━━━━━ Document segment

# Dumpster size for a house remodel?



## shotdown (Apr 18, 2007)

Not likely. I'm thinking more like 6' by 20'. Of course bigger is often (offen) easier but I've work BIG commercial construction jobs that don't use dumpsters THAT BIG!


----------



## ChrWright (Aug 19, 2007)

I have to disagree. 

Go for the 20... You will fill it easily. Be sure you roll the carpet as you take it out--it will take up less space.


----------



## slickshift (Aug 25, 2005)

1) No way to tell from here
2) You'll find more stuff to throw in there if it's there
3) Your neighbors will find stuff to throw in there
4) Your relatives will find stuff to throw in there

Get the 30


----------



## robertcdf (Nov 12, 2005)

I always get a 30... unless I know I only need 10 then I get a 20.


----------



## Cole (Mar 12, 2005)

slickshift said:


> 1) No way to tell from here
> 2) You'll find more stuff to throw in there if it's there
> 3) Your neighbors will find stuff to throw in there
> 4) Your relatives will find stuff to throw in there
> ...


I couldn't agree more.


----------



## johnny331 (May 29, 2007)

The difference in cost between sizes is nothin' compared to the cost of getting a 2nd container! 

I paid $30 to bump up from a 15yd to 20yd and should have gone even bigger. 

Among other things, you wont have to be worried about packing everything so nice and tight in there...

━━━━━━━━━━

* _Brief 1_
In the dumpster-size thread, how much did johnny331 pay to go from a 15yd to a 20yd container?
* _Brief 2_
Reproduce the part of the dumpster-size thread starting at "## shotdown (Apr" and ending at "have to disagree.".

━━━━━ Data extract

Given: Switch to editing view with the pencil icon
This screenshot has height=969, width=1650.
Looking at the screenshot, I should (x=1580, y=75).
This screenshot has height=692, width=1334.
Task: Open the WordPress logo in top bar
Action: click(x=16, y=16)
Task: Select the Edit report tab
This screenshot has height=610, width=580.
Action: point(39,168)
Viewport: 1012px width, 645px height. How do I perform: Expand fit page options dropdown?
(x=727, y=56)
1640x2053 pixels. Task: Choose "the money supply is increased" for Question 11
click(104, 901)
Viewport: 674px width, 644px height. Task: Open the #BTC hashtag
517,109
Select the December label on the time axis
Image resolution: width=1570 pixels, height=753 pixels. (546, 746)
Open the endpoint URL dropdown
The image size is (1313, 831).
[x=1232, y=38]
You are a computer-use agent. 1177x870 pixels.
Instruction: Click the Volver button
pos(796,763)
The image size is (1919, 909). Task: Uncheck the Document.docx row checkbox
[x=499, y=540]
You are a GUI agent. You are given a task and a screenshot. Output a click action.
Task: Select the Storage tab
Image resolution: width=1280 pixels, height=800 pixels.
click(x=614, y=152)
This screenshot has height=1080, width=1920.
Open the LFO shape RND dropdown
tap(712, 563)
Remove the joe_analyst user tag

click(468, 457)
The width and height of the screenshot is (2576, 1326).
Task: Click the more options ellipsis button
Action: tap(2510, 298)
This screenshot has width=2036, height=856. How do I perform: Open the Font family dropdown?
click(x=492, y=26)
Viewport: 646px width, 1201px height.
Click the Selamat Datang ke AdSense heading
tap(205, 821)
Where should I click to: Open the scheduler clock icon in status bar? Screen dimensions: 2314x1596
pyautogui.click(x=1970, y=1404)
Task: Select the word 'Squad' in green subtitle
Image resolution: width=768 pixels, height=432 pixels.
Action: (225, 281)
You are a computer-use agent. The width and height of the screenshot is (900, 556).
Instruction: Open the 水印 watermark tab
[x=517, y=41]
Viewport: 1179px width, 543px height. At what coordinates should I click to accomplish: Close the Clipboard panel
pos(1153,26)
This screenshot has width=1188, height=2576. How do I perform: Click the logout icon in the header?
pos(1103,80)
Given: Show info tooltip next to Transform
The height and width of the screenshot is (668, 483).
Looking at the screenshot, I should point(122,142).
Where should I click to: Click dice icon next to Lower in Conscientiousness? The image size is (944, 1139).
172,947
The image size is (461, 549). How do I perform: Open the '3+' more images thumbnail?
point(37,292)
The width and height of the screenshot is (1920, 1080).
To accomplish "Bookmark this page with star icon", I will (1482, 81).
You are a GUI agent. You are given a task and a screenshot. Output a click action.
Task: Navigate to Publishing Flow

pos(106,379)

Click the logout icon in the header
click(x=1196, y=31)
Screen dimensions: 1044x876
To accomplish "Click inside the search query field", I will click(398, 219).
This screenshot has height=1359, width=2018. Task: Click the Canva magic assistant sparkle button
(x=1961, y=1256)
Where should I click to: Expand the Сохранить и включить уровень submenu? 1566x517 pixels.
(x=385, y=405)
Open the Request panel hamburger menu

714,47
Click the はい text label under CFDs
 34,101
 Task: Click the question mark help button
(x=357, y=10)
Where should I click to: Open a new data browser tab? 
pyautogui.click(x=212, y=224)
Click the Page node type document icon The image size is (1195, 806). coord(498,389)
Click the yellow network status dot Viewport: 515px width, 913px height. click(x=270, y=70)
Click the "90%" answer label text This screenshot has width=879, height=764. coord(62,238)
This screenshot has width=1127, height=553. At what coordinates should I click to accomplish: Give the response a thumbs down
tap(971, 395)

━━━━━━━━━━

* _Full solution 1_
$30

* _Full solution 2_
## shotdown (Apr 18, 2007)

Not likely. I'm thinking more like 6' by 20'. Of course bigger is often (offen) easier but I've work BIG commercial construction jobs that don't use dumpsters THAT BIG!


----------



## ChrWright (Aug 19, 2007)

I have to disagree.